:: WHAT YOU ARE ASKED TO DO ::
Please give every entry again, exactly as it reads.

:: EXCERPTED RECORDS ::
──────────────────────────────

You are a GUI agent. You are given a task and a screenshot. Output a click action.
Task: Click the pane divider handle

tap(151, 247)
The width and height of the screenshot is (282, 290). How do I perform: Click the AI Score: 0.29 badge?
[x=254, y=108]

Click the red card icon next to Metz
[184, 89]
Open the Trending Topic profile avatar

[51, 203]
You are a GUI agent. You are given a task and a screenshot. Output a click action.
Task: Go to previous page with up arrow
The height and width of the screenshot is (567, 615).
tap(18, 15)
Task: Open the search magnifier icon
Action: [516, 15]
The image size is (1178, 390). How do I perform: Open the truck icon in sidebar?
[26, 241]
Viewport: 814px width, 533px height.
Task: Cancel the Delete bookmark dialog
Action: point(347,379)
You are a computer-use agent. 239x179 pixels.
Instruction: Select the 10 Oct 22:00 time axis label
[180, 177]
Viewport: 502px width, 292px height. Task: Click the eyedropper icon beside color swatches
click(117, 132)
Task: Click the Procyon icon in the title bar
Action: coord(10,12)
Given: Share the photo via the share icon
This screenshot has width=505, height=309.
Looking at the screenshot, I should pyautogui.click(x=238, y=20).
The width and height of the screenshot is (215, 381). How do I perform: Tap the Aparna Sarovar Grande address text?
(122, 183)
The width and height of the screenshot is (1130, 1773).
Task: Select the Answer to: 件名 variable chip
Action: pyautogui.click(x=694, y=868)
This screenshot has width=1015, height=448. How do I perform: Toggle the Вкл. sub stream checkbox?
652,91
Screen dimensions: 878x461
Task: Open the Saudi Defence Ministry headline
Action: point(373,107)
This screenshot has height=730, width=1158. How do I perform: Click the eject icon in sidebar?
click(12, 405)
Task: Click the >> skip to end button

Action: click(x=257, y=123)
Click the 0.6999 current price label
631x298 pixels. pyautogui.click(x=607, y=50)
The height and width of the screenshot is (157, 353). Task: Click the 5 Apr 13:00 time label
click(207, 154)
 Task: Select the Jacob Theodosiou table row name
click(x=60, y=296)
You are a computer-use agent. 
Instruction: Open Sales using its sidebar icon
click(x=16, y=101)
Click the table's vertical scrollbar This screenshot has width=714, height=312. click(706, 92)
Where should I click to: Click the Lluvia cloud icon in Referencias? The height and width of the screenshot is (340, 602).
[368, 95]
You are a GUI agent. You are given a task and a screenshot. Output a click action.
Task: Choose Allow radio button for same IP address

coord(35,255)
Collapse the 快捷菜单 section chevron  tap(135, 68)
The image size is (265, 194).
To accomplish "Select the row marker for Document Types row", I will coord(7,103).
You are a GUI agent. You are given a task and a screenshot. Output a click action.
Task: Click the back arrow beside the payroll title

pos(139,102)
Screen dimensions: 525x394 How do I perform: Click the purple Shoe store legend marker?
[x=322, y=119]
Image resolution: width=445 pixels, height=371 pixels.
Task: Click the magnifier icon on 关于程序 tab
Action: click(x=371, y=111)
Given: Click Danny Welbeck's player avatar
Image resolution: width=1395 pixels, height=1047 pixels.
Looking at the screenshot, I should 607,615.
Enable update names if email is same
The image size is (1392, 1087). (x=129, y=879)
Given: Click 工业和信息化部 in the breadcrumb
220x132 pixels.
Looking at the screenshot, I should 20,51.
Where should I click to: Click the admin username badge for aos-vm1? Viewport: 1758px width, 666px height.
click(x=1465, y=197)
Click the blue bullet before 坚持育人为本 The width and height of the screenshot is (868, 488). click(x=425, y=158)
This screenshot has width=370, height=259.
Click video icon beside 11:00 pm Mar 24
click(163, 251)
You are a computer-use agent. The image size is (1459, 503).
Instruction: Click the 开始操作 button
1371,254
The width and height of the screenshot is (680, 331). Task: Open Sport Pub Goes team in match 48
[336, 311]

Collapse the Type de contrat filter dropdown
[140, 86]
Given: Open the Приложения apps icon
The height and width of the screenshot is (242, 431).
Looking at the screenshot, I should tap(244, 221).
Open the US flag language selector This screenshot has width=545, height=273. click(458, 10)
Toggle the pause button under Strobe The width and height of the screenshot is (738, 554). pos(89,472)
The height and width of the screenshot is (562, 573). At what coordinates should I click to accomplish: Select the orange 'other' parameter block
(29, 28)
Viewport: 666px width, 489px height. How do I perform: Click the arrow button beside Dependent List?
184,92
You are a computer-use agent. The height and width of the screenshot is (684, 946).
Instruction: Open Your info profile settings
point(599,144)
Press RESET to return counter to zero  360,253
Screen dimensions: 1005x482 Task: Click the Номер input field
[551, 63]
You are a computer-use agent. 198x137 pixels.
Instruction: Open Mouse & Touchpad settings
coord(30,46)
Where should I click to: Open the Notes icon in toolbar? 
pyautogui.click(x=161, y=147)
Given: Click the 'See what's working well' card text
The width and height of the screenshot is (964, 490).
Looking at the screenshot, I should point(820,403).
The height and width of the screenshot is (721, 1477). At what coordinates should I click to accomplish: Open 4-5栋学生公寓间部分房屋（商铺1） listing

──────────────────────────────

:: WRITTEN REPLY ::
You are a GUI agent. You are given a task and a screenshot. Output a click action.
Task: Click the pane divider handle

tap(151, 247)
The width and height of the screenshot is (282, 290). How do I perform: Click the AI Score: 0.29 badge?
[x=254, y=108]

Click the red card icon next to Metz
[184, 89]
Open the Trending Topic profile avatar

[51, 203]
You are a GUI agent. You are given a task and a screenshot. Output a click action.
Task: Go to previous page with up arrow
The height and width of the screenshot is (567, 615).
tap(18, 15)
Task: Open the search magnifier icon
Action: [516, 15]
The image size is (1178, 390). How do I perform: Open the truck icon in sidebar?
[26, 241]
Viewport: 814px width, 533px height.
Task: Cancel the Delete bookmark dialog
Action: point(347,379)
You are a computer-use agent. 239x179 pixels.
Instruction: Select the 10 Oct 22:00 time axis label
[180, 177]
Viewport: 502px width, 292px height. Task: Click the eyedropper icon beside color swatches
click(117, 132)
Task: Click the Procyon icon in the title bar
Action: coord(10,12)
Given: Share the photo via the share icon
This screenshot has width=505, height=309.
Looking at the screenshot, I should pyautogui.click(x=238, y=20).
The width and height of the screenshot is (215, 381). How do I perform: Tap the Aparna Sarovar Grande address text?
(122, 183)
The width and height of the screenshot is (1130, 1773).
Task: Select the Answer to: 件名 variable chip
Action: pyautogui.click(x=694, y=868)
This screenshot has width=1015, height=448. How do I perform: Toggle the Вкл. sub stream checkbox?
652,91
Screen dimensions: 878x461
Task: Open the Saudi Defence Ministry headline
Action: point(373,107)
This screenshot has height=730, width=1158. How do I perform: Click the eject icon in sidebar?
click(12, 405)
Task: Click the >> skip to end button

Action: click(x=257, y=123)
Click the 0.6999 current price label
631x298 pixels. pyautogui.click(x=607, y=50)
The height and width of the screenshot is (157, 353). Task: Click the 5 Apr 13:00 time label
click(207, 154)
 Task: Select the Jacob Theodosiou table row name
click(x=60, y=296)
You are a computer-use agent. 
Instruction: Open Sales using its sidebar icon
click(x=16, y=101)
Click the table's vertical scrollbar This screenshot has width=714, height=312. click(706, 92)
Where should I click to: Click the Lluvia cloud icon in Referencias? The height and width of the screenshot is (340, 602).
[368, 95]
You are a GUI agent. You are given a task and a screenshot. Output a click action.
Task: Choose Allow radio button for same IP address

coord(35,255)
Collapse the 快捷菜单 section chevron  tap(135, 68)
The image size is (265, 194).
To accomplish "Select the row marker for Document Types row", I will coord(7,103).
You are a GUI agent. You are given a task and a screenshot. Output a click action.
Task: Click the back arrow beside the payroll title

pos(139,102)
Screen dimensions: 525x394 How do I perform: Click the purple Shoe store legend marker?
[x=322, y=119]
Image resolution: width=445 pixels, height=371 pixels.
Task: Click the magnifier icon on 关于程序 tab
Action: click(x=371, y=111)
Given: Click Danny Welbeck's player avatar
Image resolution: width=1395 pixels, height=1047 pixels.
Looking at the screenshot, I should 607,615.
Enable update names if email is same
The image size is (1392, 1087). (x=129, y=879)
Given: Click 工业和信息化部 in the breadcrumb
220x132 pixels.
Looking at the screenshot, I should 20,51.
Where should I click to: Click the admin username badge for aos-vm1? Viewport: 1758px width, 666px height.
click(x=1465, y=197)
Click the blue bullet before 坚持育人为本 The width and height of the screenshot is (868, 488). click(x=425, y=158)
This screenshot has width=370, height=259.
Click video icon beside 11:00 pm Mar 24
click(163, 251)
You are a computer-use agent. The image size is (1459, 503).
Instruction: Click the 开始操作 button
1371,254
The width and height of the screenshot is (680, 331). Task: Open Sport Pub Goes team in match 48
[336, 311]

Collapse the Type de contrat filter dropdown
[140, 86]
Given: Open the Приложения apps icon
The height and width of the screenshot is (242, 431).
Looking at the screenshot, I should tap(244, 221).
Open the US flag language selector This screenshot has width=545, height=273. click(458, 10)
Toggle the pause button under Strobe The width and height of the screenshot is (738, 554). pos(89,472)
The height and width of the screenshot is (562, 573). At what coordinates should I click to accomplish: Select the orange 'other' parameter block
(29, 28)
Viewport: 666px width, 489px height. How do I perform: Click the arrow button beside Dependent List?
184,92
You are a computer-use agent. The height and width of the screenshot is (684, 946).
Instruction: Open Your info profile settings
point(599,144)
Press RESET to return counter to zero  360,253
Screen dimensions: 1005x482 Task: Click the Номер input field
[551, 63]
You are a computer-use agent. 198x137 pixels.
Instruction: Open Mouse & Touchpad settings
coord(30,46)
Where should I click to: Open the Notes icon in toolbar? 
pyautogui.click(x=161, y=147)
Given: Click the 'See what's working well' card text
The width and height of the screenshot is (964, 490).
Looking at the screenshot, I should point(820,403).
The height and width of the screenshot is (721, 1477). At what coordinates should I click to accomplish: Open 4-5栋学生公寓间部分房屋（商铺1） listing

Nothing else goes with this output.